Ein Hurrikan von oben
Der große Sturm, der einen schulfreien Nachmittag bescherte, hat, so scheint es, um Bayreuth einen Bogen gemacht. Wer das Wochenende zum Anlass für einige literarische Bewältigungsversuche nehmen möchte, für den gibt es hier ein paar Inspirationen.
Der Klassiker zum Thema trägt den Namen des Ereignisses schon im Titel: „Der Sturm“. Er sorgt dafür, dass ein Schiff aus dem fernen Neapel kommend und das Meer überquerend, scheitert. Shakespeare, der nie übers Meer fuhr, hinterließ eine packende Szene eines Schiffsuntergangs:
„Matrosen: Wir sind verloren! Betet! Sind verloren!
Bootsmann: Was? Müssen wir ins kalte Bad?
Gonzalo (ein ehrlicher alter Rat): Der Prinz und König beten; tun wir’s auch.

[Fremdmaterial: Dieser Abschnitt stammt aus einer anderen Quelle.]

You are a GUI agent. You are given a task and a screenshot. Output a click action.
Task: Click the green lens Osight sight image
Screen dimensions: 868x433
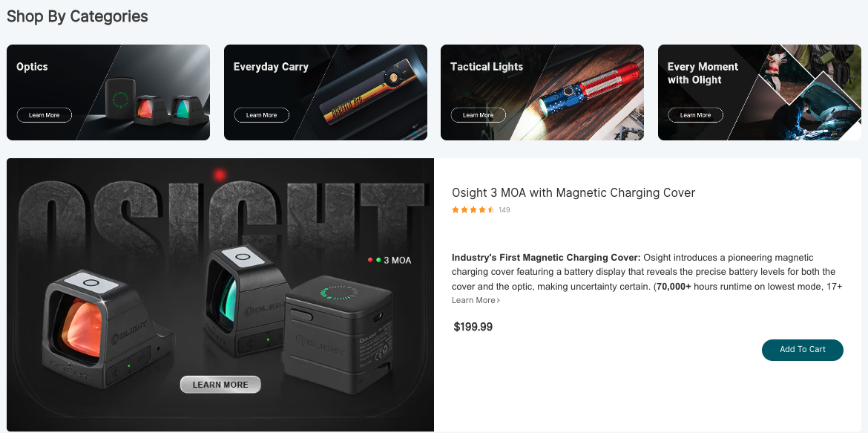pyautogui.click(x=243, y=303)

Wir sind im gleichen Fall!“
Dass der Sturm nicht Schicksal ist, sondern von Prospero, dem Magier, aus kleinlichem Rachestreben, geschickt wurde, ahnen sie nicht. Sie dürfen weiterleben und werden von Prospero, der meint, die Welt so einrichten zu können, wie er es für richtig hält, zu verdinglichten Opfern einer egoistischen Selbstgerechtigkeit. Die „schöne, neue Welt“, die seine Tochter Miranda zu sehen meint, hat es in sich.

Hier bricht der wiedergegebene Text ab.